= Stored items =
┌──
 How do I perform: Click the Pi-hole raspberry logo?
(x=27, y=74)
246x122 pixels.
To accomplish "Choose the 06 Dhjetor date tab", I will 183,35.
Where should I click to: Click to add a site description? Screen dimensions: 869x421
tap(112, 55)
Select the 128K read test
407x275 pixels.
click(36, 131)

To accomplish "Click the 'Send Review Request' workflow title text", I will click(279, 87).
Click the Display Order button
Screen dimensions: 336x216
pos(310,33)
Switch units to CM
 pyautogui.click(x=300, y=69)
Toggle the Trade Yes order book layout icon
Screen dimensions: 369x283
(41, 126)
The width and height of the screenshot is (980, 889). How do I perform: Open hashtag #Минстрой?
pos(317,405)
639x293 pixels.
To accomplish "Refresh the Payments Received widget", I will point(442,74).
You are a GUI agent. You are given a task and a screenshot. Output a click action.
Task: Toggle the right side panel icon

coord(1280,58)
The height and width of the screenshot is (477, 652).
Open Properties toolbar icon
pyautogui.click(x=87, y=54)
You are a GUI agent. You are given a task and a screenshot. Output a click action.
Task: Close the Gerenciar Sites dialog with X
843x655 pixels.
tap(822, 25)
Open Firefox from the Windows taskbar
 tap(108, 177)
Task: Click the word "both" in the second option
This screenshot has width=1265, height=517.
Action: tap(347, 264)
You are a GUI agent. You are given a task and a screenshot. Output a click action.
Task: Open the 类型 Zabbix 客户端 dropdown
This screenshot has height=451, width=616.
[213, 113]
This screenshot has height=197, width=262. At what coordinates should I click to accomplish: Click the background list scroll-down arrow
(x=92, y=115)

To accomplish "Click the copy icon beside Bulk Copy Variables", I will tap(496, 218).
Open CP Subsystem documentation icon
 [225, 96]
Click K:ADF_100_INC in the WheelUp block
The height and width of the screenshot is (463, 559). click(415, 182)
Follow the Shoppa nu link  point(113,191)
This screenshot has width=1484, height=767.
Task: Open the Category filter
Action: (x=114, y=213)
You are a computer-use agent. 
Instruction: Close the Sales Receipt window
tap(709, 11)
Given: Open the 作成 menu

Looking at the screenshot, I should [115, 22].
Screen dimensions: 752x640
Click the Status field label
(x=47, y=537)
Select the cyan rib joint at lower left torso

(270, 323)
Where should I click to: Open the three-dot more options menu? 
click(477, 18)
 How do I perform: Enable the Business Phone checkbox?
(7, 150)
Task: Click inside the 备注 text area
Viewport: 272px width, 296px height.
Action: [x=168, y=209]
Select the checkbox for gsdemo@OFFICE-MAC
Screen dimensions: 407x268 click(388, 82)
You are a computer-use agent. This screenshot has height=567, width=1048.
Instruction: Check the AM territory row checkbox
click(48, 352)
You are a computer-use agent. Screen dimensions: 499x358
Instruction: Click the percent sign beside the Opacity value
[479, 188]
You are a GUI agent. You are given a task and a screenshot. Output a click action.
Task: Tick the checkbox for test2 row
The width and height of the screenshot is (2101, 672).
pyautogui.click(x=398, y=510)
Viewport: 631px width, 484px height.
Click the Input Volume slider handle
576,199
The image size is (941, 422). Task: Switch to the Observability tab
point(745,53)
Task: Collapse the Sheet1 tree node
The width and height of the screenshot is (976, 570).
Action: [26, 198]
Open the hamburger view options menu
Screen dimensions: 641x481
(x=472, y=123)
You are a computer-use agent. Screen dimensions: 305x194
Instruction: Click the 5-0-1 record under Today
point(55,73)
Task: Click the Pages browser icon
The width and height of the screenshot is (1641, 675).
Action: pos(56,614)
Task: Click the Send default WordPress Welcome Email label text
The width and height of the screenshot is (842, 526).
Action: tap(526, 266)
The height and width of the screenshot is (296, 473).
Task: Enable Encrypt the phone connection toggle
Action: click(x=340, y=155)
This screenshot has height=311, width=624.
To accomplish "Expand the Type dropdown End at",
└──
= About this exercise =
The entries are to be repeated exactly, with nothing altered.

= Response to this exercise =
 How do I perform: Click the Pi-hole raspberry logo?
(x=27, y=74)
246x122 pixels.
To accomplish "Choose the 06 Dhjetor date tab", I will 183,35.
Where should I click to: Click to add a site description? Screen dimensions: 869x421
tap(112, 55)
Select the 128K read test
407x275 pixels.
click(36, 131)

To accomplish "Click the 'Send Review Request' workflow title text", I will click(279, 87).
Click the Display Order button
Screen dimensions: 336x216
pos(310,33)
Switch units to CM
 pyautogui.click(x=300, y=69)
Toggle the Trade Yes order book layout icon
Screen dimensions: 369x283
(41, 126)
The width and height of the screenshot is (980, 889). How do I perform: Open hashtag #Минстрой?
pos(317,405)
639x293 pixels.
To accomplish "Refresh the Payments Received widget", I will point(442,74).
You are a GUI agent. You are given a task and a screenshot. Output a click action.
Task: Toggle the right side panel icon

coord(1280,58)
The height and width of the screenshot is (477, 652).
Open Properties toolbar icon
pyautogui.click(x=87, y=54)
You are a GUI agent. You are given a task and a screenshot. Output a click action.
Task: Close the Gerenciar Sites dialog with X
843x655 pixels.
tap(822, 25)
Open Firefox from the Windows taskbar
 tap(108, 177)
Task: Click the word "both" in the second option
This screenshot has width=1265, height=517.
Action: tap(347, 264)
You are a GUI agent. You are given a task and a screenshot. Output a click action.
Task: Open the 类型 Zabbix 客户端 dropdown
This screenshot has height=451, width=616.
[213, 113]
This screenshot has height=197, width=262. At what coordinates should I click to accomplish: Click the background list scroll-down arrow
(x=92, y=115)

To accomplish "Click the copy icon beside Bulk Copy Variables", I will tap(496, 218).
Open CP Subsystem documentation icon
 [225, 96]
Click K:ADF_100_INC in the WheelUp block
The height and width of the screenshot is (463, 559). click(415, 182)
Follow the Shoppa nu link  point(113,191)
This screenshot has width=1484, height=767.
Task: Open the Category filter
Action: (x=114, y=213)
You are a computer-use agent. 
Instruction: Close the Sales Receipt window
tap(709, 11)
Given: Open the 作成 menu

Looking at the screenshot, I should [115, 22].
Screen dimensions: 752x640
Click the Status field label
(x=47, y=537)
Select the cyan rib joint at lower left torso

(270, 323)
Where should I click to: Open the three-dot more options menu? 
click(477, 18)
 How do I perform: Enable the Business Phone checkbox?
(7, 150)
Task: Click inside the 备注 text area
Viewport: 272px width, 296px height.
Action: [x=168, y=209]
Select the checkbox for gsdemo@OFFICE-MAC
Screen dimensions: 407x268 click(388, 82)
You are a computer-use agent. This screenshot has height=567, width=1048.
Instruction: Check the AM territory row checkbox
click(48, 352)
You are a computer-use agent. Screen dimensions: 499x358
Instruction: Click the percent sign beside the Opacity value
[479, 188]
You are a GUI agent. You are given a task and a screenshot. Output a click action.
Task: Tick the checkbox for test2 row
The width and height of the screenshot is (2101, 672).
pyautogui.click(x=398, y=510)
Viewport: 631px width, 484px height.
Click the Input Volume slider handle
576,199
The image size is (941, 422). Task: Switch to the Observability tab
point(745,53)
Task: Collapse the Sheet1 tree node
The width and height of the screenshot is (976, 570).
Action: [26, 198]
Open the hamburger view options menu
Screen dimensions: 641x481
(x=472, y=123)
You are a computer-use agent. Screen dimensions: 305x194
Instruction: Click the 5-0-1 record under Today
point(55,73)
Task: Click the Pages browser icon
The width and height of the screenshot is (1641, 675).
Action: pos(56,614)
Task: Click the Send default WordPress Welcome Email label text
The width and height of the screenshot is (842, 526).
Action: tap(526, 266)
The height and width of the screenshot is (296, 473).
Task: Enable Encrypt the phone connection toggle
Action: click(x=340, y=155)
This screenshot has height=311, width=624.
To accomplish "Expand the Type dropdown End at",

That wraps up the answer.